In AMAP (Africa, Middle East and Asia/Pacific), around £1.5 billion ($2.38 billion) will be pumped into the extension of 3G coverage in major cities and "key regions to provide wider voice coverage and the best data experience."
The operator, which recently completed the acquisition of German cable operator Kabel Deutschland Holding AG, is also investing in its fixed access networks in these regions. About £1 billion will be spent on DSL and fiber access networks in Europe, while a "fiber footprint" will be established in "key business areas" across AMAP to support provide fixed-plus-mobile packages. (See Euronews: Vodafone Strikes €7.7B Kabel Deal.)
Vodafone has also set aside £500 million ($794 million) to invest in various systems and assets to support its Enterprise services business, including machine-to-machine (M2M) capabilities, IP VPN coverage, datacenter hosting, and "traffic routing systems to build our carrier services business."
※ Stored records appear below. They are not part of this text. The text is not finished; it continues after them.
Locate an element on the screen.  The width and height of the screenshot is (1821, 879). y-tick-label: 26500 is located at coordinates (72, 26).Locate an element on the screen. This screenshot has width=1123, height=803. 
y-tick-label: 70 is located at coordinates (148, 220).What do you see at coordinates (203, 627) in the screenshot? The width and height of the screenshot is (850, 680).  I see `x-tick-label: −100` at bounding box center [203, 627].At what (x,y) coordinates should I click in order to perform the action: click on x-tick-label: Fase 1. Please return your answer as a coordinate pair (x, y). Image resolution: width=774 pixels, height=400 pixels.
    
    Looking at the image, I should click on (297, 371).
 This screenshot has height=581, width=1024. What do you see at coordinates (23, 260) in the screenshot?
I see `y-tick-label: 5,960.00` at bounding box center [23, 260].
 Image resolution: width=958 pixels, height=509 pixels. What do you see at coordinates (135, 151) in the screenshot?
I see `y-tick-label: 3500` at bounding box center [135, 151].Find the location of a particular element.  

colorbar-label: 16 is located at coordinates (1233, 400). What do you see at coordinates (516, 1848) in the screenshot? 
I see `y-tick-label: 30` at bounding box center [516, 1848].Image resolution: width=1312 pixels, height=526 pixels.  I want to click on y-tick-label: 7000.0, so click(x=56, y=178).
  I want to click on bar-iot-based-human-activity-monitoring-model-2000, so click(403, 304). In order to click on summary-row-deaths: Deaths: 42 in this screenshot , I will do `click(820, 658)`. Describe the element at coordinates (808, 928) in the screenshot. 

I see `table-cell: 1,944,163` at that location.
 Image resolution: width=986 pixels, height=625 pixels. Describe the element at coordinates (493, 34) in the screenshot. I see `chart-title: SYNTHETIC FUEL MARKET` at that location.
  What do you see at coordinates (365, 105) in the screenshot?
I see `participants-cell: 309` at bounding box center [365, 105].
And last but certainly not least, the operator is pumping £1 billion into its customer experience management (CEM) capabilities. In addition to improving its online and mCare mobile app systems, Vodafone will accelerate its deployment of mobile payment systems in AMAP and some European markets and introduce "new and standardised systems will simplify Vodafone's operations and improve the experience for our customers."
Time to invest?
Vodafone may be setting a trend by increasing its network and Service Provider Information Technology (SPIT) investments. According to a new report on the European telecom sector from ratings agency Moody's Investors Service , the region's operators are expected to invest more in 2014 on their mobile and fixed broadband network upgrades, with some forced to react to their larger rival. "Vodafone's investment plans may force other European operators to follow suit and increase network spending," notes Moody's, though few will have access to Vodafone's resources.